* Exercise objective:
The whole listing, exactly as given: write it out, leaving out each image.

* Task material:
——————————
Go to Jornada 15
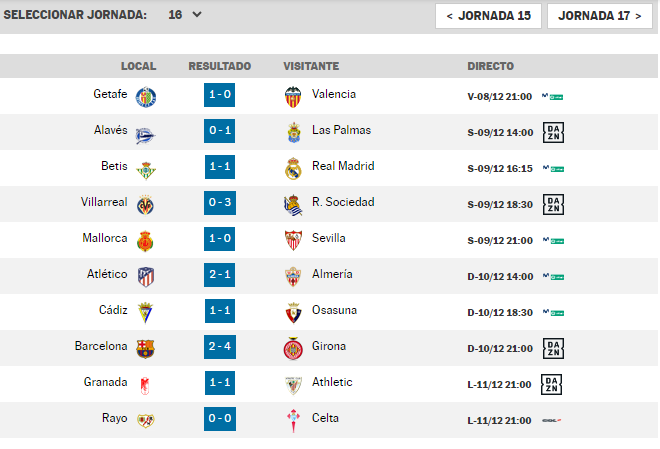This screenshot has height=449, width=660. 488,16
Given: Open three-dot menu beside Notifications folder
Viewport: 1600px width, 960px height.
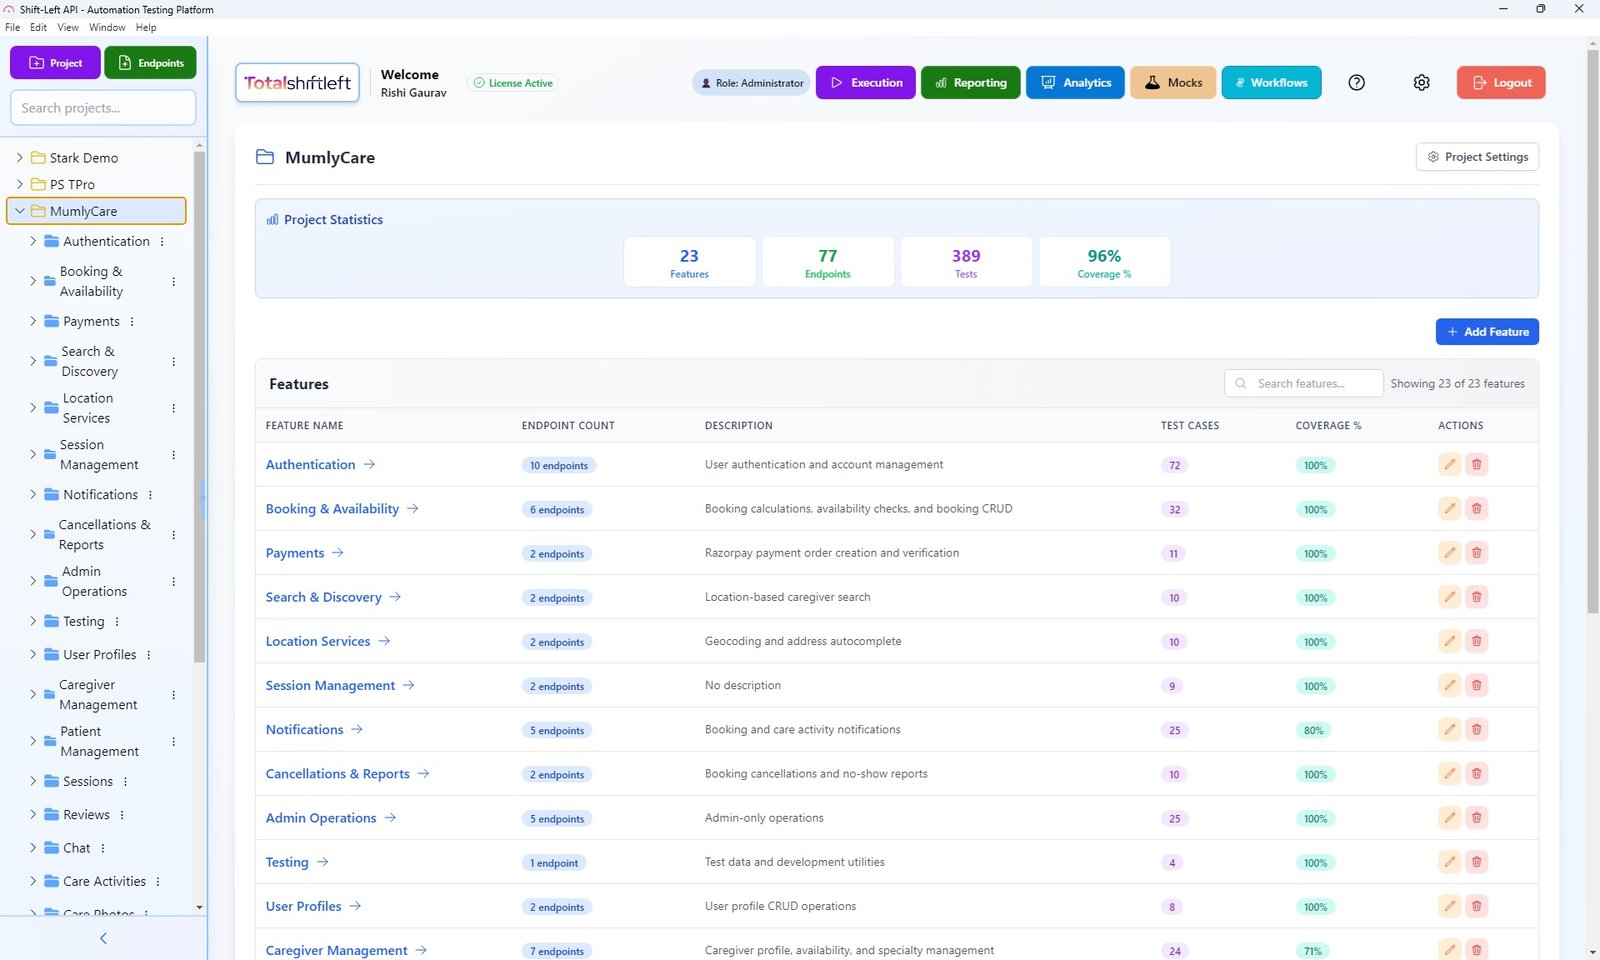Looking at the screenshot, I should click(x=151, y=495).
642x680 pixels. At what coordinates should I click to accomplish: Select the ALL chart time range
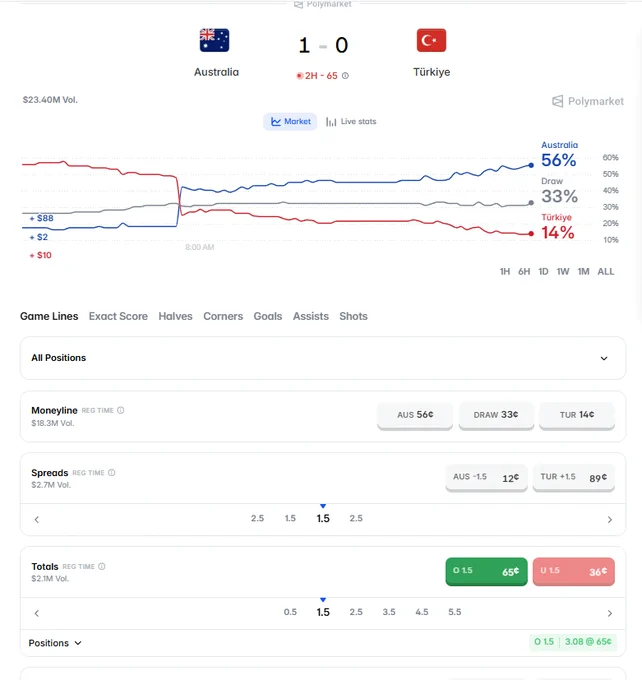[606, 272]
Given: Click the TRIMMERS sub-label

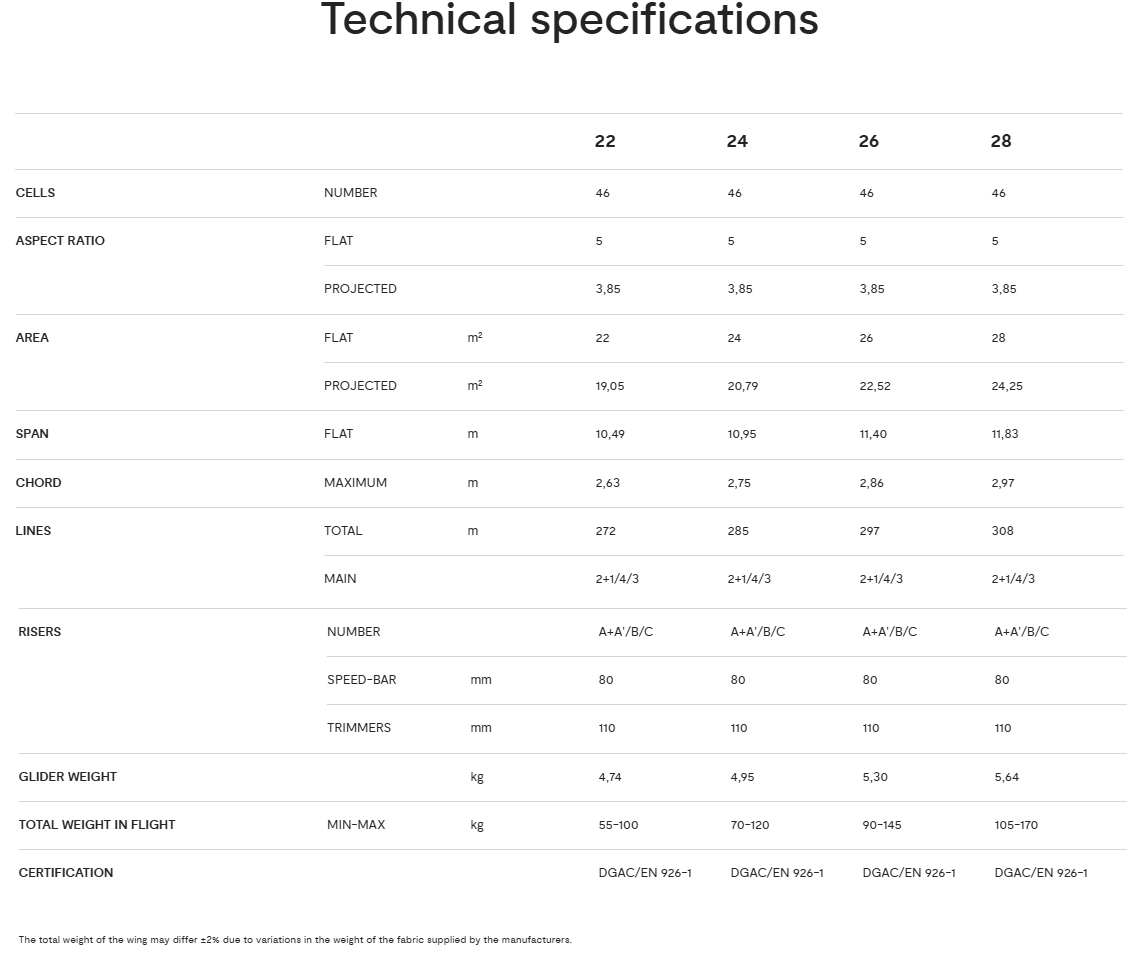Looking at the screenshot, I should coord(359,728).
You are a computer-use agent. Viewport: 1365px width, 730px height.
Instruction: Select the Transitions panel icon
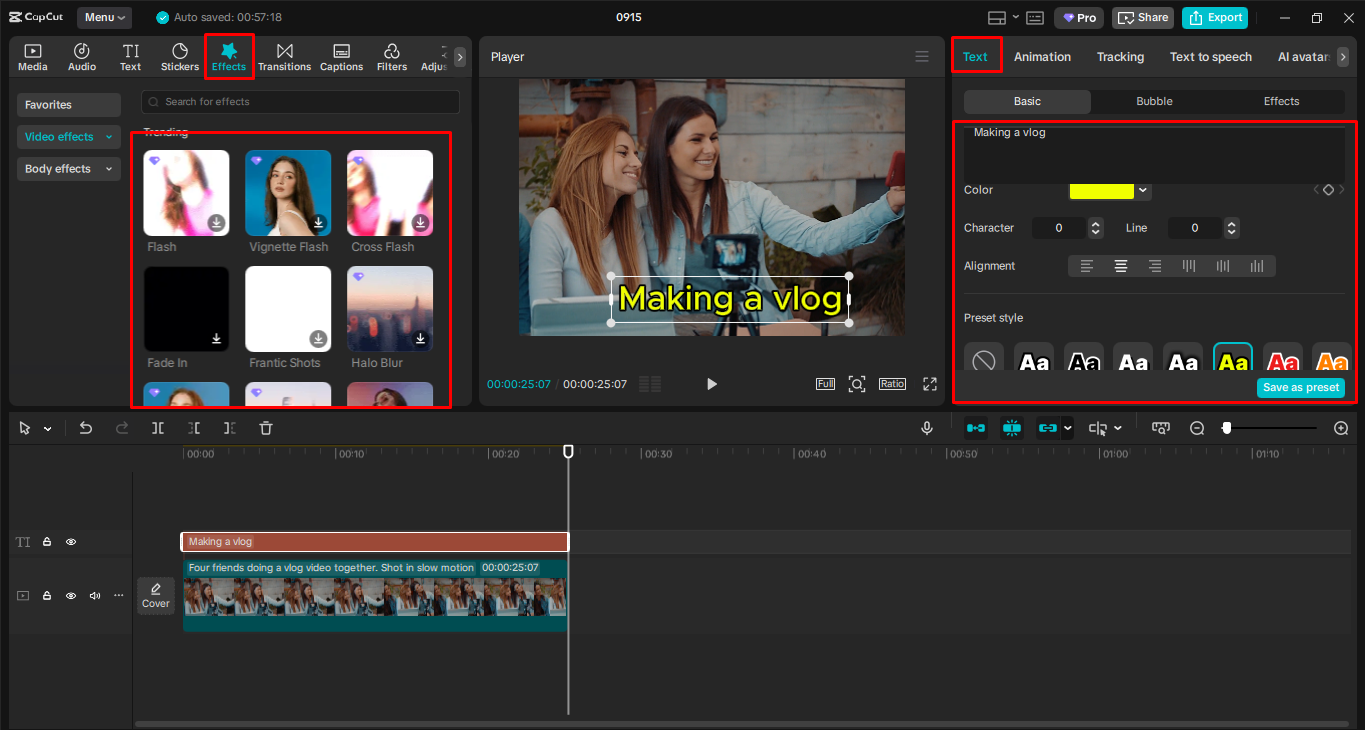[x=284, y=56]
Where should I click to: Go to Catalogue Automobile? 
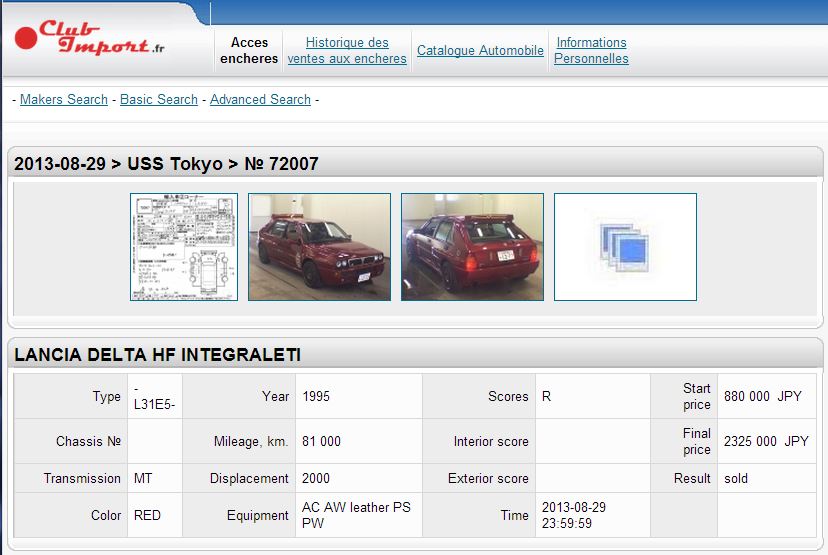[x=480, y=50]
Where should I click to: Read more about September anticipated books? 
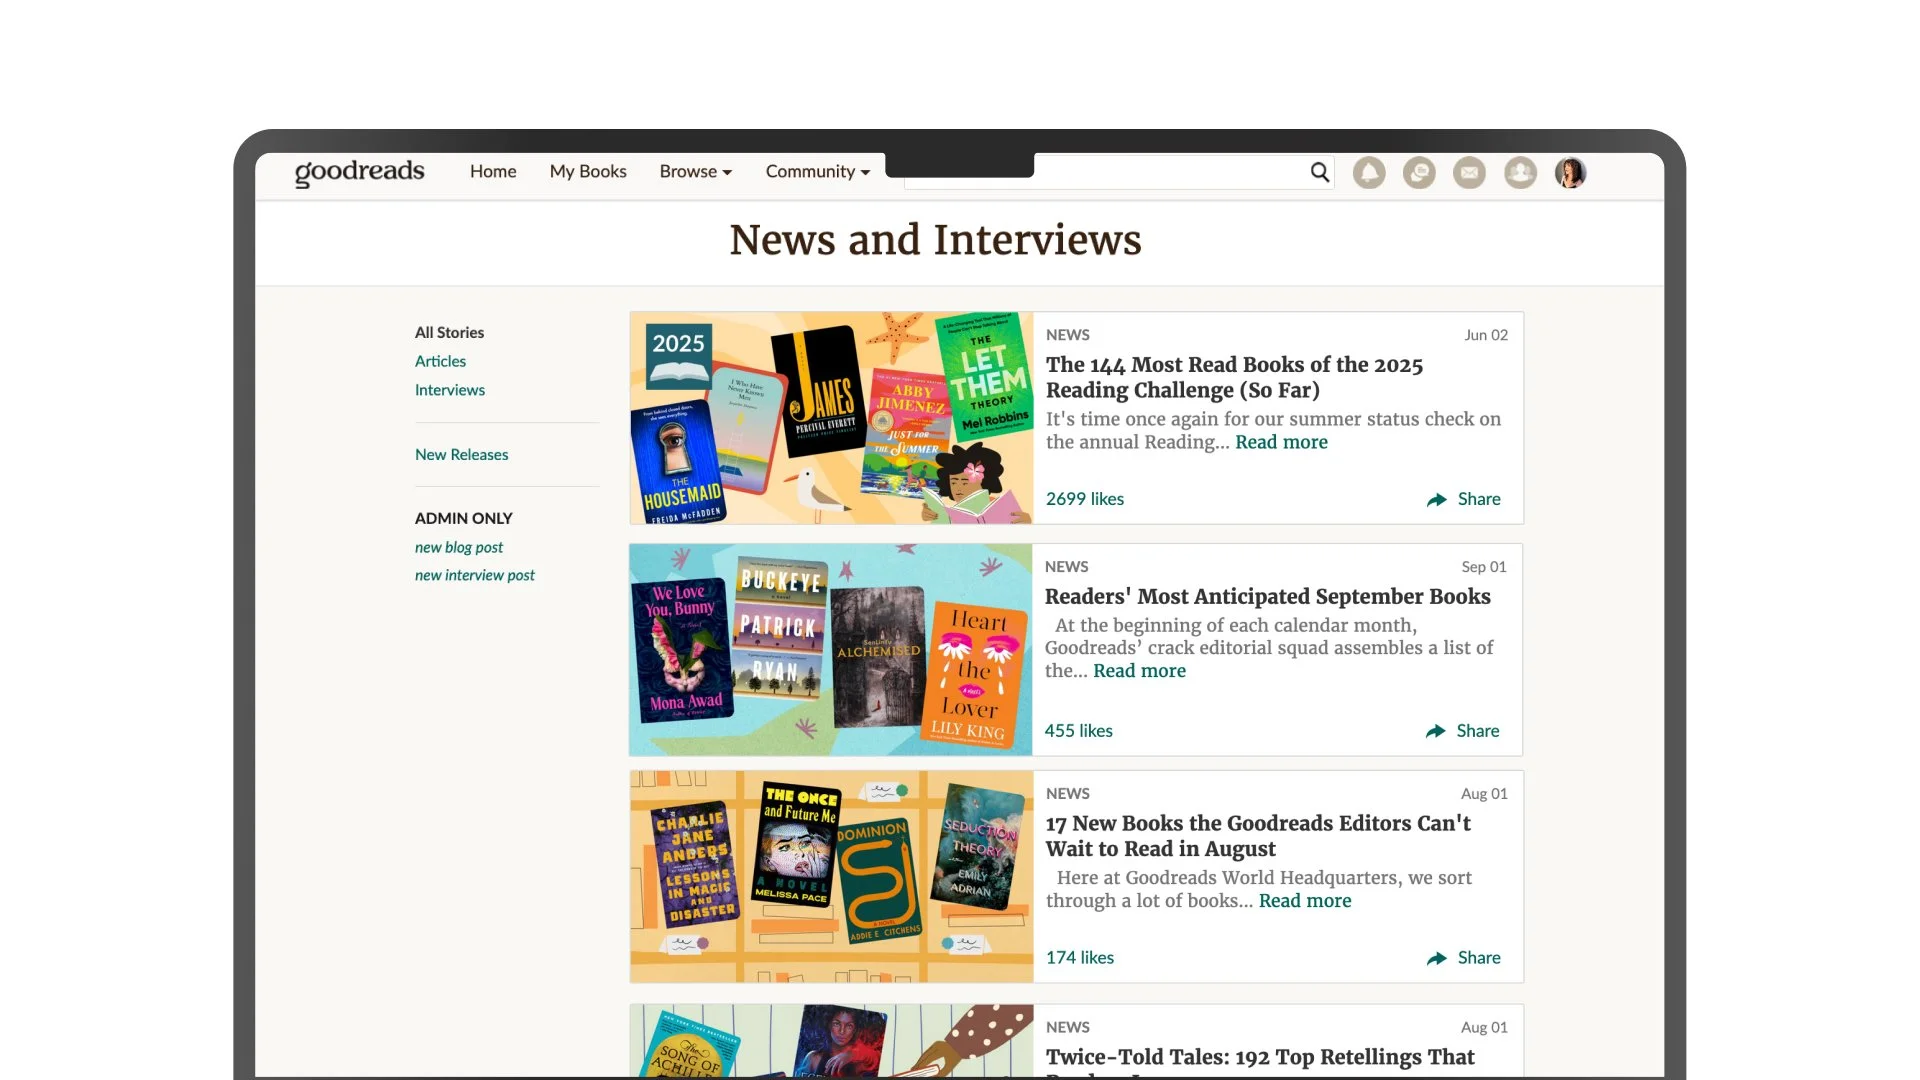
——————————
* Result:
Go to Jornada 15
This screenshot has height=449, width=660. 488,16
Given: Open three-dot menu beside Notifications folder
Viewport: 1600px width, 960px height.
Looking at the screenshot, I should click(x=151, y=495).
642x680 pixels. At what coordinates should I click to accomplish: Select the ALL chart time range
[606, 272]
Given: Click the TRIMMERS sub-label

Looking at the screenshot, I should coord(359,728).
You are a computer-use agent. Viewport: 1365px width, 730px height.
Instruction: Select the Transitions panel icon
[x=284, y=56]
Where should I click to: Go to Catalogue Automobile? 
[x=480, y=50]
Where should I click to: Read more about September anticipated books? 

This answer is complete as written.